[start]

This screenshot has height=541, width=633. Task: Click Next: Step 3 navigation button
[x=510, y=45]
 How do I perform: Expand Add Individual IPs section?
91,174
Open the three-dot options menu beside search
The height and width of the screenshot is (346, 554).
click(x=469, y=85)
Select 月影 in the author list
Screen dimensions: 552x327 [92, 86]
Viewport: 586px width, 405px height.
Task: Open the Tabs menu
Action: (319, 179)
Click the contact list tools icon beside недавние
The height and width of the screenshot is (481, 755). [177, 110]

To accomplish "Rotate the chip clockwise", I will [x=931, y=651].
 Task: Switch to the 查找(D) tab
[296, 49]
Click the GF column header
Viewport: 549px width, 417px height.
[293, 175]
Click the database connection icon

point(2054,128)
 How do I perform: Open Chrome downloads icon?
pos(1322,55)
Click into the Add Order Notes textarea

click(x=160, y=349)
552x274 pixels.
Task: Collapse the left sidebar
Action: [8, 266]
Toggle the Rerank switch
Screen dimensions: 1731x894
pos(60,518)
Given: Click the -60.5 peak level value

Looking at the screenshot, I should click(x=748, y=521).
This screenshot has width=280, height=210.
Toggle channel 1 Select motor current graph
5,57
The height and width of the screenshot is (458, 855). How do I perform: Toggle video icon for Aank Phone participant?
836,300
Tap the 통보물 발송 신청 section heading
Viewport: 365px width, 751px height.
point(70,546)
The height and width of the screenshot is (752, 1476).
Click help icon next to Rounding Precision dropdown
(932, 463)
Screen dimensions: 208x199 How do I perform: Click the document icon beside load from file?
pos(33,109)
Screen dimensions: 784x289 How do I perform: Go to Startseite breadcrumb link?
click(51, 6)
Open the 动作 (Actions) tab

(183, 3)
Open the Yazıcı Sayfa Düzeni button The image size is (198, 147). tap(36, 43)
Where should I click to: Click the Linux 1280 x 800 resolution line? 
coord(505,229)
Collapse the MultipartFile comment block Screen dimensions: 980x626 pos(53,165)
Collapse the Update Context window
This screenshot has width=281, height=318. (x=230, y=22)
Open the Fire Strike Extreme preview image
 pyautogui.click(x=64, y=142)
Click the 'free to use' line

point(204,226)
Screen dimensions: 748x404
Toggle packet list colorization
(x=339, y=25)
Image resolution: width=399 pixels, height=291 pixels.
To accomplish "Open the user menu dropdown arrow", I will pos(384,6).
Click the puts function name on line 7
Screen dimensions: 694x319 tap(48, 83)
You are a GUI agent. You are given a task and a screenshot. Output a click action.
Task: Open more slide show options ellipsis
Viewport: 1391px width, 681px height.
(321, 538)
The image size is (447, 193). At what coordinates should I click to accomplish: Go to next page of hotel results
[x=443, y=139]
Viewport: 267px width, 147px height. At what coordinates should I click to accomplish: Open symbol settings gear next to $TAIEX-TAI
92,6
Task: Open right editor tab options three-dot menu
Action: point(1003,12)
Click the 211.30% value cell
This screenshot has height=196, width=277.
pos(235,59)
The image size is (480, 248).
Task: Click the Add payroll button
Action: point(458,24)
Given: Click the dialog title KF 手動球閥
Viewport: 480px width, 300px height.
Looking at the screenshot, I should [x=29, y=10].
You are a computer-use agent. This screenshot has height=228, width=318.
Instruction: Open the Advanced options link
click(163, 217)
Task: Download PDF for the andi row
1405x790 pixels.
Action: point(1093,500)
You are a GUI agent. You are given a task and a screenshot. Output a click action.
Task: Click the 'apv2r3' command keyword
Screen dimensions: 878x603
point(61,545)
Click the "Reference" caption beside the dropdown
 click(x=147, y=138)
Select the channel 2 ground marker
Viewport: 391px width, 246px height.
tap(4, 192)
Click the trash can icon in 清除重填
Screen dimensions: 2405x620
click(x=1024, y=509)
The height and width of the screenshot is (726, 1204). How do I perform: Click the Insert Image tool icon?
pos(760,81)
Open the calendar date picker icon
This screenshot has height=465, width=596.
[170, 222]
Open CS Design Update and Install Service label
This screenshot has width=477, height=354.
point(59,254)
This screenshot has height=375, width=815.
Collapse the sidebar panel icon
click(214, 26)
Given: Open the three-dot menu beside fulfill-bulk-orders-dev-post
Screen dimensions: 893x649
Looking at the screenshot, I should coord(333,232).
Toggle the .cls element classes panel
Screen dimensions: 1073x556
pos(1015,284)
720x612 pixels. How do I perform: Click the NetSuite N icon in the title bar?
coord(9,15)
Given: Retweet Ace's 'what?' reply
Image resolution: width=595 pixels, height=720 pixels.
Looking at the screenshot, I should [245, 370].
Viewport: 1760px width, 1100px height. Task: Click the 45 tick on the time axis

[end]

§ **Exercise description**: Copy out all the lines above word for word, with nothing changed.

§ **Solved problem**:
This screenshot has height=541, width=633. Task: Click Next: Step 3 navigation button
[x=510, y=45]
 How do I perform: Expand Add Individual IPs section?
91,174
Open the three-dot options menu beside search
The height and width of the screenshot is (346, 554).
click(x=469, y=85)
Select 月影 in the author list
Screen dimensions: 552x327 [92, 86]
Viewport: 586px width, 405px height.
Task: Open the Tabs menu
Action: (319, 179)
Click the contact list tools icon beside недавние
The height and width of the screenshot is (481, 755). [177, 110]

To accomplish "Rotate the chip clockwise", I will [x=931, y=651].
 Task: Switch to the 查找(D) tab
[296, 49]
Click the GF column header
Viewport: 549px width, 417px height.
[293, 175]
Click the database connection icon

point(2054,128)
 How do I perform: Open Chrome downloads icon?
pos(1322,55)
Click into the Add Order Notes textarea

click(x=160, y=349)
552x274 pixels.
Task: Collapse the left sidebar
Action: [8, 266]
Toggle the Rerank switch
Screen dimensions: 1731x894
pos(60,518)
Given: Click the -60.5 peak level value

Looking at the screenshot, I should click(x=748, y=521).
This screenshot has width=280, height=210.
Toggle channel 1 Select motor current graph
5,57
The height and width of the screenshot is (458, 855). How do I perform: Toggle video icon for Aank Phone participant?
836,300
Tap the 통보물 발송 신청 section heading
Viewport: 365px width, 751px height.
point(70,546)
The height and width of the screenshot is (752, 1476).
Click help icon next to Rounding Precision dropdown
(932, 463)
Screen dimensions: 208x199 How do I perform: Click the document icon beside load from file?
pos(33,109)
Screen dimensions: 784x289 How do I perform: Go to Startseite breadcrumb link?
click(51, 6)
Open the 动作 (Actions) tab

(183, 3)
Open the Yazıcı Sayfa Düzeni button The image size is (198, 147). tap(36, 43)
Where should I click to: Click the Linux 1280 x 800 resolution line? 
coord(505,229)
Collapse the MultipartFile comment block Screen dimensions: 980x626 pos(53,165)
Collapse the Update Context window
This screenshot has width=281, height=318. (x=230, y=22)
Open the Fire Strike Extreme preview image
 pyautogui.click(x=64, y=142)
Click the 'free to use' line

point(204,226)
Screen dimensions: 748x404
Toggle packet list colorization
(x=339, y=25)
Image resolution: width=399 pixels, height=291 pixels.
To accomplish "Open the user menu dropdown arrow", I will pos(384,6).
Click the puts function name on line 7
Screen dimensions: 694x319 tap(48, 83)
You are a GUI agent. You are given a task and a screenshot. Output a click action.
Task: Open more slide show options ellipsis
Viewport: 1391px width, 681px height.
(321, 538)
The image size is (447, 193). At what coordinates should I click to accomplish: Go to next page of hotel results
[x=443, y=139]
Viewport: 267px width, 147px height. At what coordinates should I click to accomplish: Open symbol settings gear next to $TAIEX-TAI
92,6
Task: Open right editor tab options three-dot menu
Action: point(1003,12)
Click the 211.30% value cell
This screenshot has height=196, width=277.
pos(235,59)
The image size is (480, 248).
Task: Click the Add payroll button
Action: point(458,24)
Given: Click the dialog title KF 手動球閥
Viewport: 480px width, 300px height.
Looking at the screenshot, I should [x=29, y=10].
You are a computer-use agent. This screenshot has height=228, width=318.
Instruction: Open the Advanced options link
click(163, 217)
Task: Download PDF for the andi row
1405x790 pixels.
Action: point(1093,500)
You are a GUI agent. You are given a task and a screenshot. Output a click action.
Task: Click the 'apv2r3' command keyword
Screen dimensions: 878x603
point(61,545)
Click the "Reference" caption beside the dropdown
 click(x=147, y=138)
Select the channel 2 ground marker
Viewport: 391px width, 246px height.
tap(4, 192)
Click the trash can icon in 清除重填
Screen dimensions: 2405x620
click(x=1024, y=509)
The height and width of the screenshot is (726, 1204). How do I perform: Click the Insert Image tool icon?
pos(760,81)
Open the calendar date picker icon
This screenshot has height=465, width=596.
[170, 222]
Open CS Design Update and Install Service label
This screenshot has width=477, height=354.
point(59,254)
This screenshot has height=375, width=815.
Collapse the sidebar panel icon
click(214, 26)
Given: Open the three-dot menu beside fulfill-bulk-orders-dev-post
Screen dimensions: 893x649
Looking at the screenshot, I should coord(333,232).
Toggle the .cls element classes panel
Screen dimensions: 1073x556
pos(1015,284)
720x612 pixels. How do I perform: Click the NetSuite N icon in the title bar?
coord(9,15)
Given: Retweet Ace's 'what?' reply
Image resolution: width=595 pixels, height=720 pixels.
Looking at the screenshot, I should [245, 370].
Viewport: 1760px width, 1100px height. Task: Click the 45 tick on the time axis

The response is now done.